VIRAL  Pramugari China Southern Picu Keributan di Penerbangan AirAsia: Delay 1,5 Jam dan Pertanyaan Etiquette Internasional - Investigasi Warta Global

Mobile Menu

Pendaftaran

Klik

More News

logoblog

VIRAL  Pramugari China Southern Picu Keributan di Penerbangan AirAsia: Delay 1,5 Jam dan Pertanyaan Etiquette Internasional

Friday, 24 April 2026


Chongqing, InvestigasiWartaGlobal. Id
Sebuah insiden keributan di Bandara Chongqing Jiangbei menunda penerbangan AirAsia D7809 rute ke Kuala Lumpur selama lebih dari satu jam. Pelaku, seorang wanita yang mengaku pramugari China Southern Airlines, memprotes penggunaan bahasa Inggris oleh pramugari AirAsia, memicu panggilan polisi bandara.

Kronologi Lengkap Insiden
Penerbangan dijadwalkan lepas landas pukul 02.00 waktu setempat.
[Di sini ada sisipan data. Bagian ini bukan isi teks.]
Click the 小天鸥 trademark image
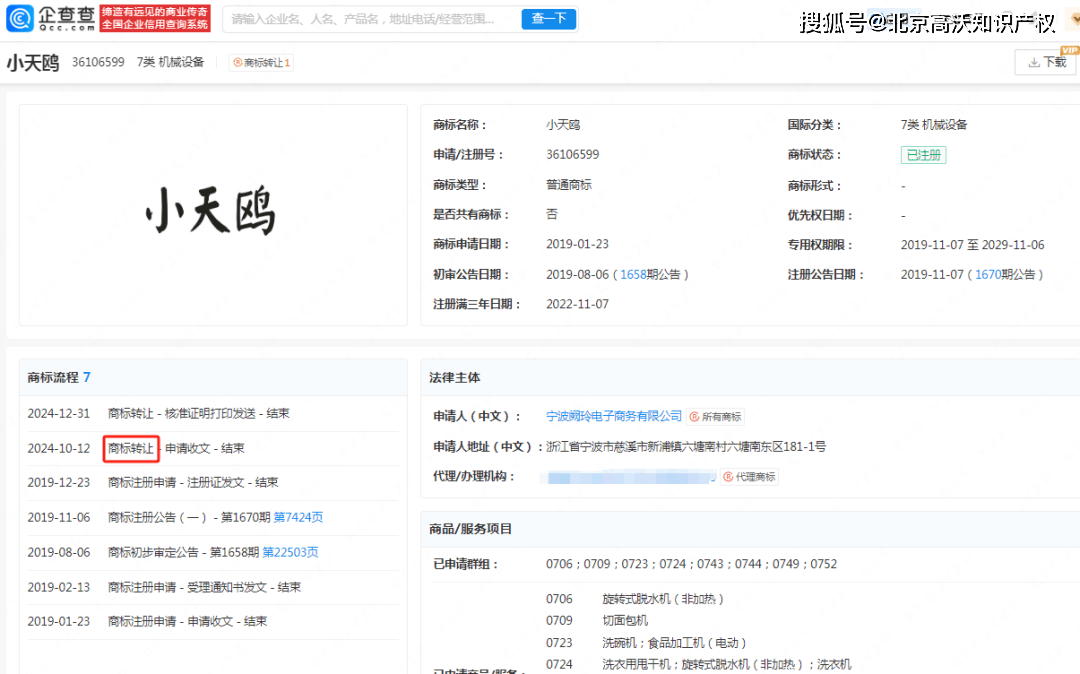1080x674 pixels. pyautogui.click(x=212, y=214)
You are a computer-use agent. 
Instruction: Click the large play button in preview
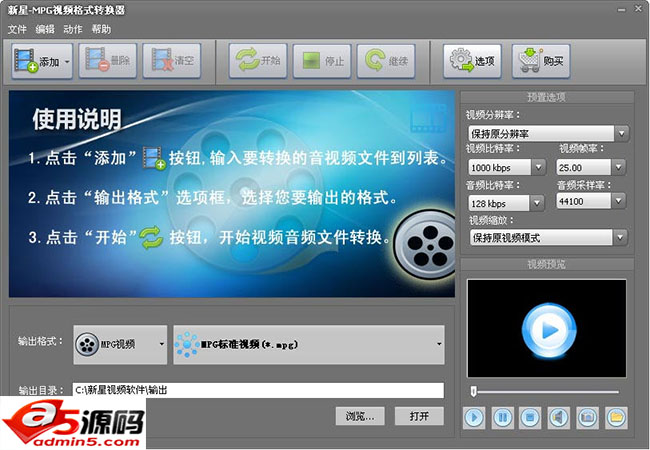548,330
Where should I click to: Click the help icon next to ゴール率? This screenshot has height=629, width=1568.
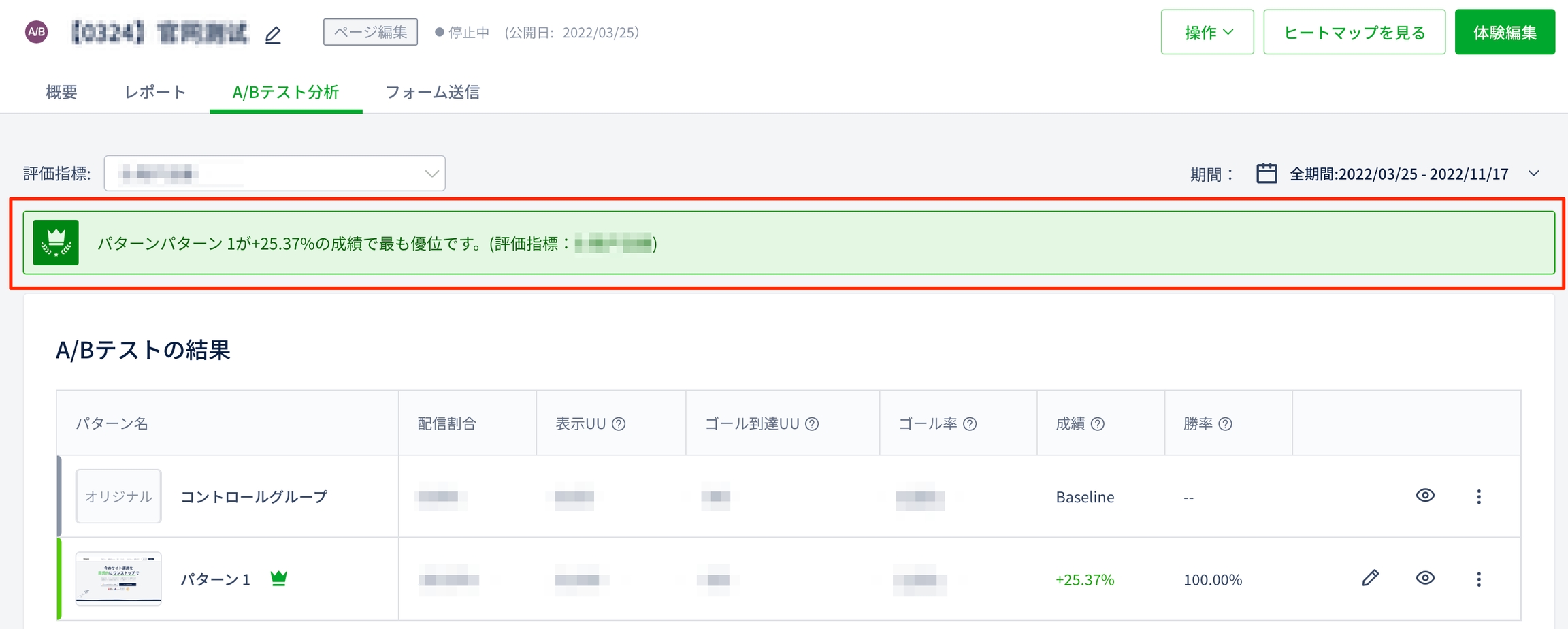coord(970,424)
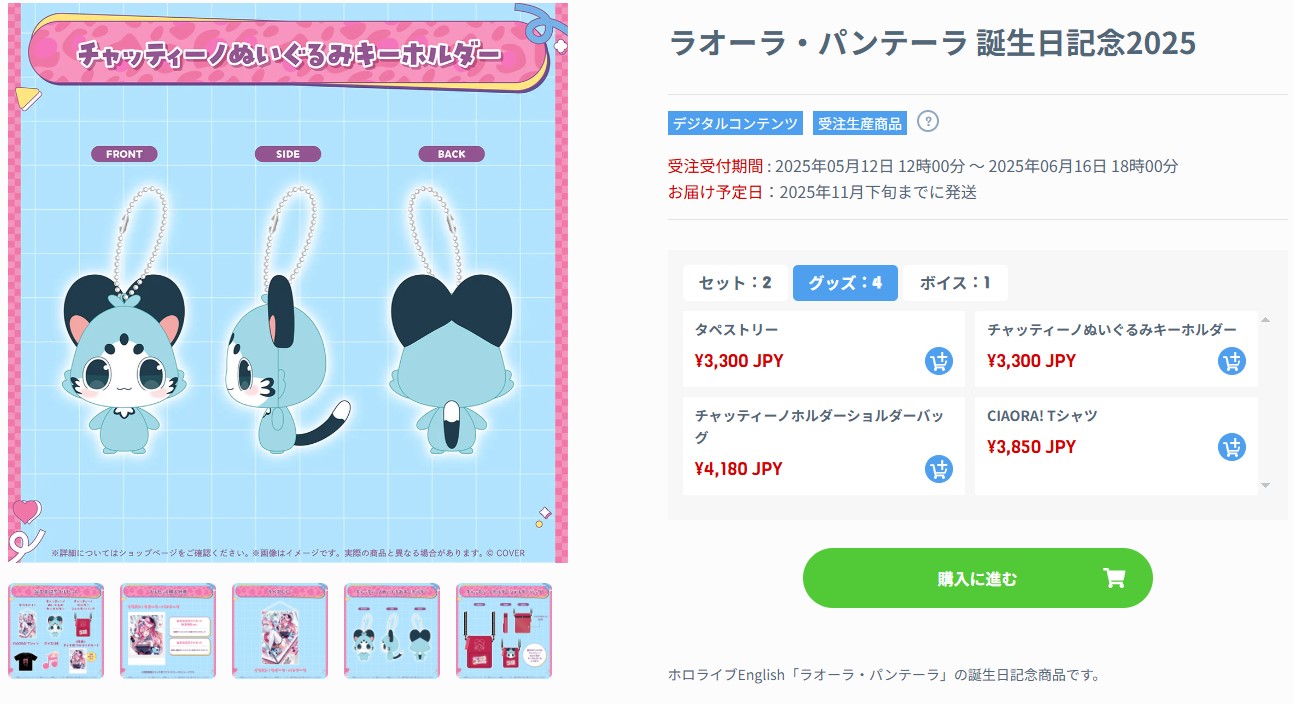The image size is (1294, 704).
Task: Switch to the セット：2 tab
Action: tap(735, 283)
Setelah semua penumpang boarding, seorang pramugari AirAsia meminta seorang penumpang wanita untuk menghentikan percakapan telepon, menggunakan bahasa Inggris standar prosedur penerbangan.
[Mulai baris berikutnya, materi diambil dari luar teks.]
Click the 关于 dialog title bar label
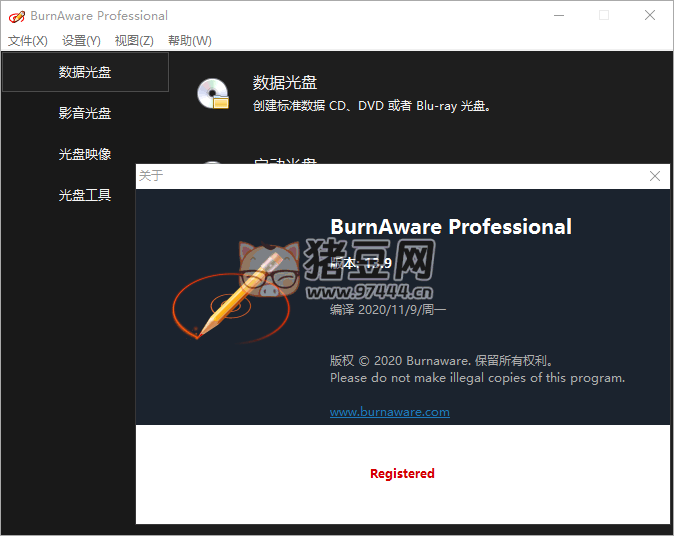The height and width of the screenshot is (536, 674). click(x=150, y=176)
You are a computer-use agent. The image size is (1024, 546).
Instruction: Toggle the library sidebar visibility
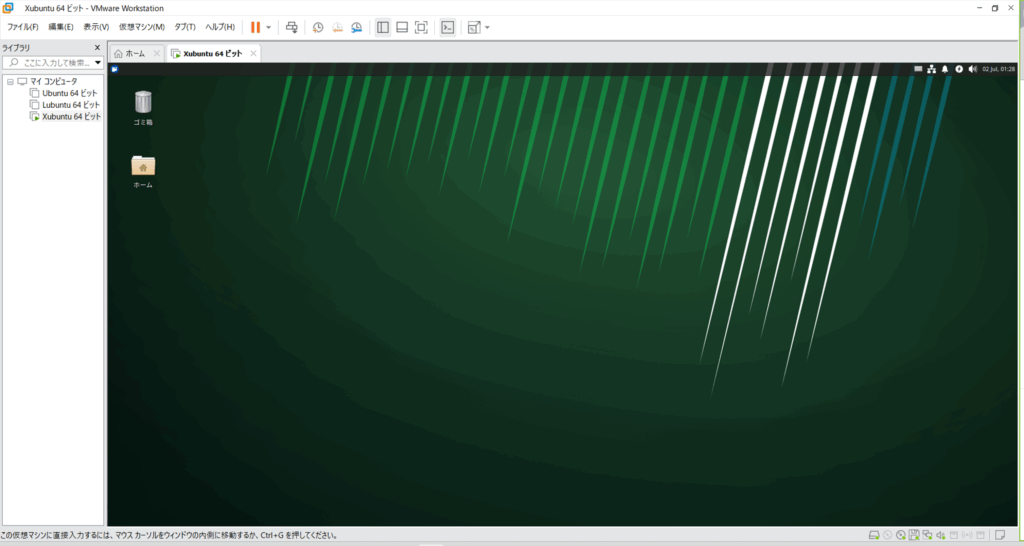pos(382,27)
 Penumpang tersebut, yang mengklaim sebagai pramugari China Southern Airlines, menolak dan menuduh pramugari AirAsia melakukan "狂飙英语" (bahasa Inggris tak jelas).
Dia mempertanyakan: "Mengapa kru penerbangan internasional tidak bisa berbahasa Mandarin?" Konflik escalasi hingga kru memanggil polisi bandara. Penerbangan akhirnya berangkat pukul 03.22, delay 1 jam 22 menit, menurut data Flightradar24 dan laporan awal dari Weibo serta Aviation Herald.

Identitas dan Konteks Pelaku
Identitas penumpang belum dikonfirmasi secara resmi oleh China Southern Airlines. Namun, klaimnya sebagai pramugari menambah kompleksitas: Apakah ini pelanggaran etika internal maskapai China? WartaGlobal mencatat pola serupa di insiden "Saya Tiongkok!!" yang viral di Bali dan bandara Asia Tenggara, di mana penumpang China menuntut layanan berbahasa Mandarin.
Data CAPA Centre for Aviation menunjukkan insiden "passenger rage" dari China naik 30% di rute Asia Tenggara sejak 2025, seiring ledakan wisatawan pasca-COVID.

Respons Pihak Terkait
AirAsia belum merespons permintaan komentar WartaGlobal per 24 April 2026. ICAO (International Civil Aviation Organization) menetapkan bahasa Inggris sebagai standar komunikasi penerbangan global; Mandarin bersifat opsional di rute domestik China. "Ini bukan diskriminasi, tapi protokol keselamatan," kata pakar aviasi Dr. Lin Wei dari Universitas Tsinghua (kutipan dari wawancara sebelumnya soal kasus serupa).
China Southern Airlines juga belum komentar. Polisi bandara Chongqing konfirmasi intervensi, tapi tak ada penahanan.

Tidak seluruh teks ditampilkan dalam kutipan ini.